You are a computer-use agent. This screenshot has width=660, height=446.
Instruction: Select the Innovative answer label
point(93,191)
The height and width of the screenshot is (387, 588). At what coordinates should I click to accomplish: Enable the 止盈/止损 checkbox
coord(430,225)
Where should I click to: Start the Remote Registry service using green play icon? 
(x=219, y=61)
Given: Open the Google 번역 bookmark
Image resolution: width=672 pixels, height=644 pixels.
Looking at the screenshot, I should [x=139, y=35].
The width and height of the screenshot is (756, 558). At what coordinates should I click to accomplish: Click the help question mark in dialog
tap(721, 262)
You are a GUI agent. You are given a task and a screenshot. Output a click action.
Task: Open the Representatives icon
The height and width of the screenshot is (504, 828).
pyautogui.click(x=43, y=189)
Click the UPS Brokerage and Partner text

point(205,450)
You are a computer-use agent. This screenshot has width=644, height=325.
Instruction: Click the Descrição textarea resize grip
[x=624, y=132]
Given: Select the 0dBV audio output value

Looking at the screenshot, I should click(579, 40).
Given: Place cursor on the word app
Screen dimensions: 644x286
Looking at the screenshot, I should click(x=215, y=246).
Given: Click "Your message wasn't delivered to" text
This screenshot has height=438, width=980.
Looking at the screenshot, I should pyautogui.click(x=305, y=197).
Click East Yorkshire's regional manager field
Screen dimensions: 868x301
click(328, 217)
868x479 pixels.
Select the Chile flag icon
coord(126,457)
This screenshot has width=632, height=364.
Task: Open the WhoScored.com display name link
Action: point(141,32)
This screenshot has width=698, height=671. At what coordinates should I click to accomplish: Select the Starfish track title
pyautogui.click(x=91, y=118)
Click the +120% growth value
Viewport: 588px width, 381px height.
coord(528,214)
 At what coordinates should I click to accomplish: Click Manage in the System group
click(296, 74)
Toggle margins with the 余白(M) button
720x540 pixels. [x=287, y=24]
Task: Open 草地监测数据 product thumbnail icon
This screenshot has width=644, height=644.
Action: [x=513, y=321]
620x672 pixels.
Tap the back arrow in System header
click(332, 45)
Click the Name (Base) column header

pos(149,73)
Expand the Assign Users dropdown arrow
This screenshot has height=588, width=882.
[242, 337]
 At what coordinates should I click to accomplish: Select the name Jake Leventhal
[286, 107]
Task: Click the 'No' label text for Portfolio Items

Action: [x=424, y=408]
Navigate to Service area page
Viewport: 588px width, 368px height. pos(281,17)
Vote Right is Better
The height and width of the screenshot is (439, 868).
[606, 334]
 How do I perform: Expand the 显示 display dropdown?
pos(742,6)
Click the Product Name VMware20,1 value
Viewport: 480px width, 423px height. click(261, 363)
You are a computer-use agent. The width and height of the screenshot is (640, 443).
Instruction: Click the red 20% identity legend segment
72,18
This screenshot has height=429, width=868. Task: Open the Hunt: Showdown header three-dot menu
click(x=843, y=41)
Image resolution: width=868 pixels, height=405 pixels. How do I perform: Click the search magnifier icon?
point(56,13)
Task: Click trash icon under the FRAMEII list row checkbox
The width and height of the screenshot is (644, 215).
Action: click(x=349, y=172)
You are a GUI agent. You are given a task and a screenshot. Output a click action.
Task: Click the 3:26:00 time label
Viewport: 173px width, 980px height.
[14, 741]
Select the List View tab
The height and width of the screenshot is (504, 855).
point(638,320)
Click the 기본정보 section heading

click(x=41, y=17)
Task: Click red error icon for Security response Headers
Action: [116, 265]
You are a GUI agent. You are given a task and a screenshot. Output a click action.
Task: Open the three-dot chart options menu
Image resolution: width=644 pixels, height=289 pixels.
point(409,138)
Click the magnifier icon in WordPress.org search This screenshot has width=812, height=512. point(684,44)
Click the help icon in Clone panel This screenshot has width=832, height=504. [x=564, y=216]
■ ■ ■ ■ ■ ■ ■
What you will do: Out of the entries above, write out only the lines between the line holding "Instruction: Select the" and the line holding "Task: Open 草地监测数据 product thumbnail icon", inclusive, each exactly as given.

Result of the task:
Instruction: Select the Innovative answer label
point(93,191)
The height and width of the screenshot is (387, 588). At what coordinates should I click to accomplish: Enable the 止盈/止损 checkbox
coord(430,225)
Where should I click to: Start the Remote Registry service using green play icon? 
(x=219, y=61)
Given: Open the Google 번역 bookmark
Image resolution: width=672 pixels, height=644 pixels.
Looking at the screenshot, I should [x=139, y=35].
The width and height of the screenshot is (756, 558). At what coordinates should I click to accomplish: Click the help question mark in dialog
tap(721, 262)
You are a GUI agent. You are given a task and a screenshot. Output a click action.
Task: Open the Representatives icon
The height and width of the screenshot is (504, 828).
pyautogui.click(x=43, y=189)
Click the UPS Brokerage and Partner text

point(205,450)
You are a computer-use agent. This screenshot has width=644, height=325.
Instruction: Click the Descrição textarea resize grip
[x=624, y=132]
Given: Select the 0dBV audio output value

Looking at the screenshot, I should click(579, 40).
Given: Place cursor on the word app
Screen dimensions: 644x286
Looking at the screenshot, I should click(x=215, y=246).
Given: Click "Your message wasn't delivered to" text
This screenshot has height=438, width=980.
Looking at the screenshot, I should pyautogui.click(x=305, y=197).
Click East Yorkshire's regional manager field
Screen dimensions: 868x301
click(328, 217)
868x479 pixels.
Select the Chile flag icon
coord(126,457)
This screenshot has width=632, height=364.
Task: Open the WhoScored.com display name link
Action: point(141,32)
This screenshot has width=698, height=671. At what coordinates should I click to accomplish: Select the Starfish track title
pyautogui.click(x=91, y=118)
Click the +120% growth value
Viewport: 588px width, 381px height.
coord(528,214)
 At what coordinates should I click to accomplish: Click Manage in the System group
click(296, 74)
Toggle margins with the 余白(M) button
720x540 pixels. [x=287, y=24]
Task: Open 草地监测数据 product thumbnail icon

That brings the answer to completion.